• AIM OF THE TASK: Lay out each line below, from the one containing "1008x588 pixels. At" through the end of the rows, as a Markdown table with the columns No. and Line. Skip blank lines and leave the pictures out.

• DATA LINES:
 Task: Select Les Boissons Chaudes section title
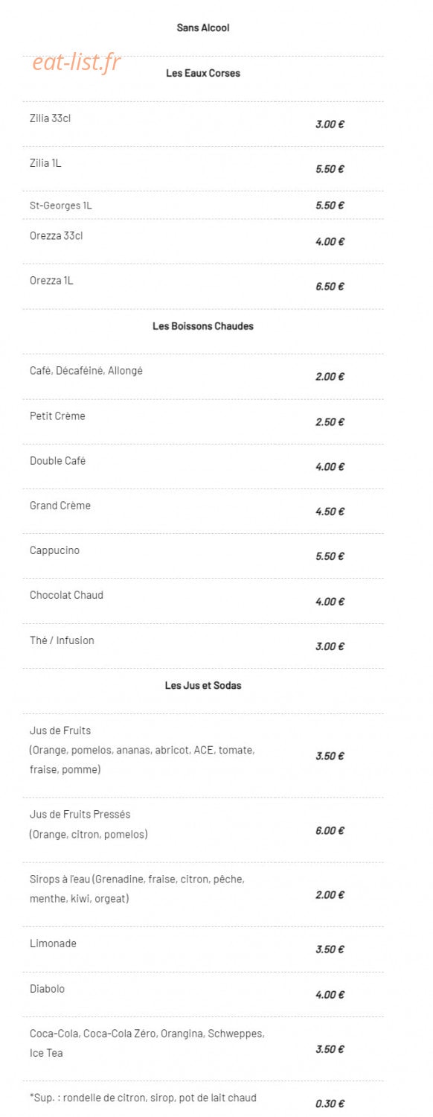coord(203,326)
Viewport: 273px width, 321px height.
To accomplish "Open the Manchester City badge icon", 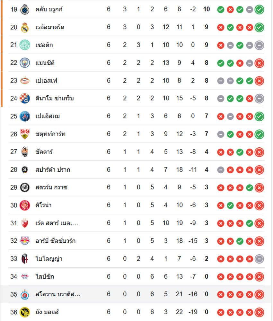I will point(24,63).
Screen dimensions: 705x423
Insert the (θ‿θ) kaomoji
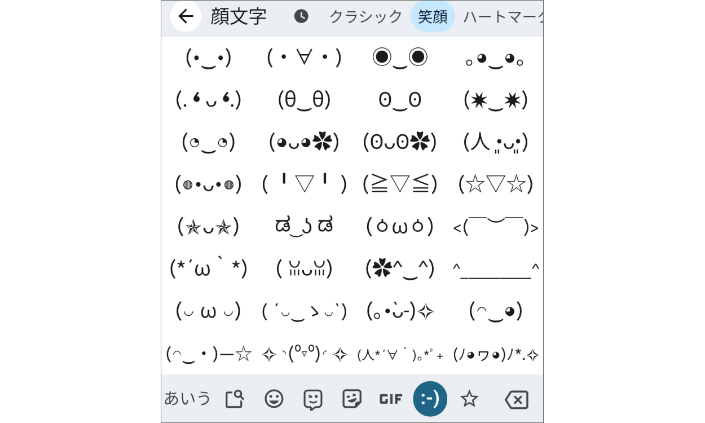click(304, 100)
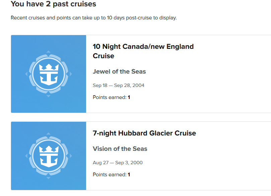Select the Vision of the Seas ship name

click(x=120, y=149)
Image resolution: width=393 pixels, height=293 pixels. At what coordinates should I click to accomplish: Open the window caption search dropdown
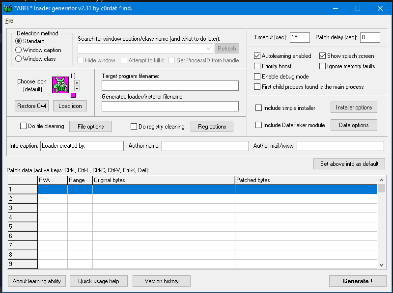209,49
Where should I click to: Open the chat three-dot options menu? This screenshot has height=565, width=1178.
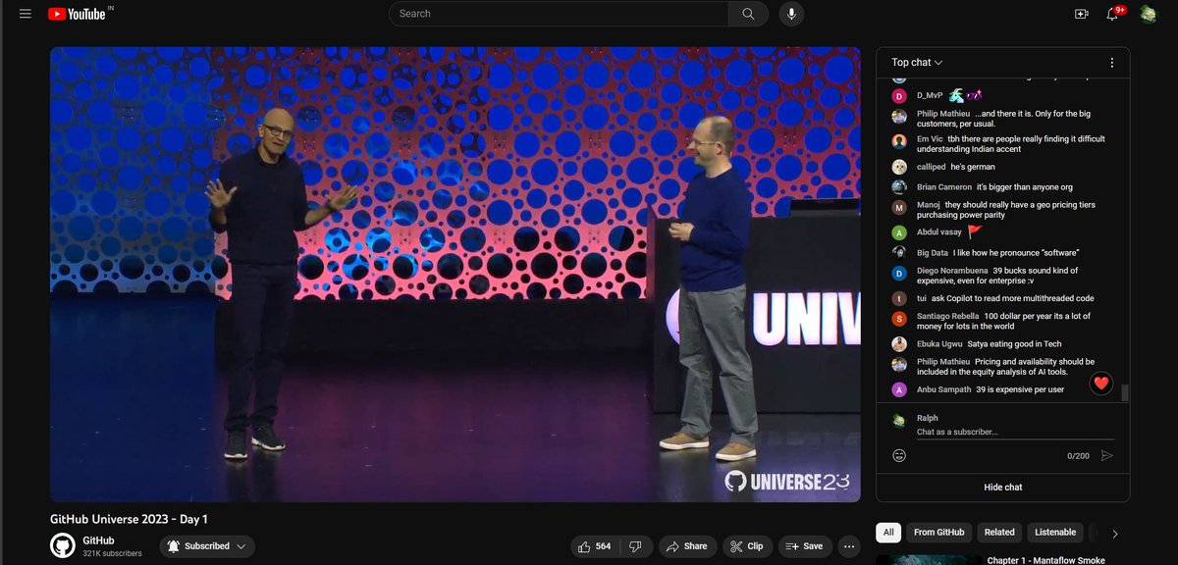pos(1112,62)
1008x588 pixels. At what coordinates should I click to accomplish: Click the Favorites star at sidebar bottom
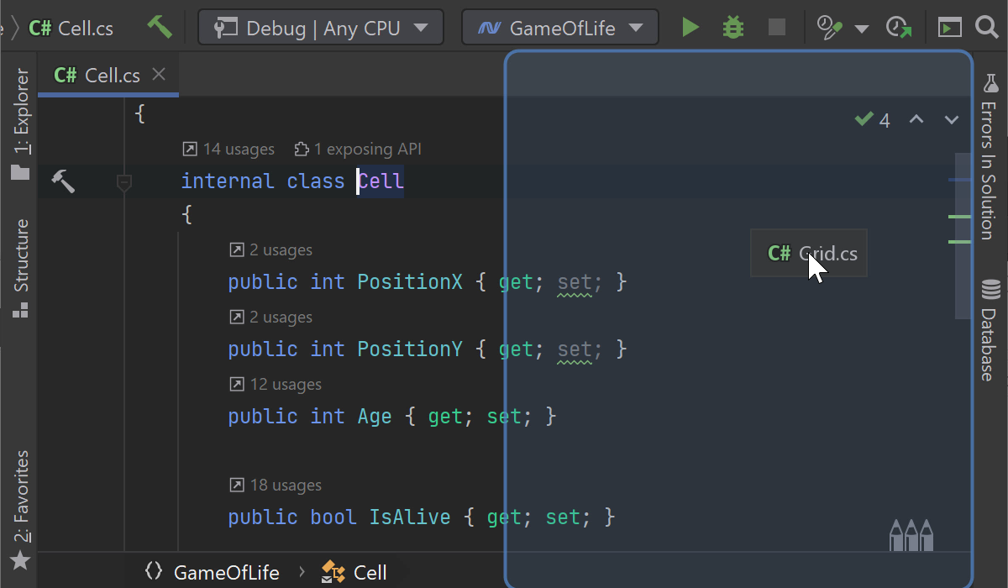19,560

• EXERCISE SOLUTION:
| No. | Line |
|---|---|
| 1 | 1008x588 pixels. At what coordinates should I click to accomplish: Click the Favorites star at sidebar bottom |
| 2 | 19,560 |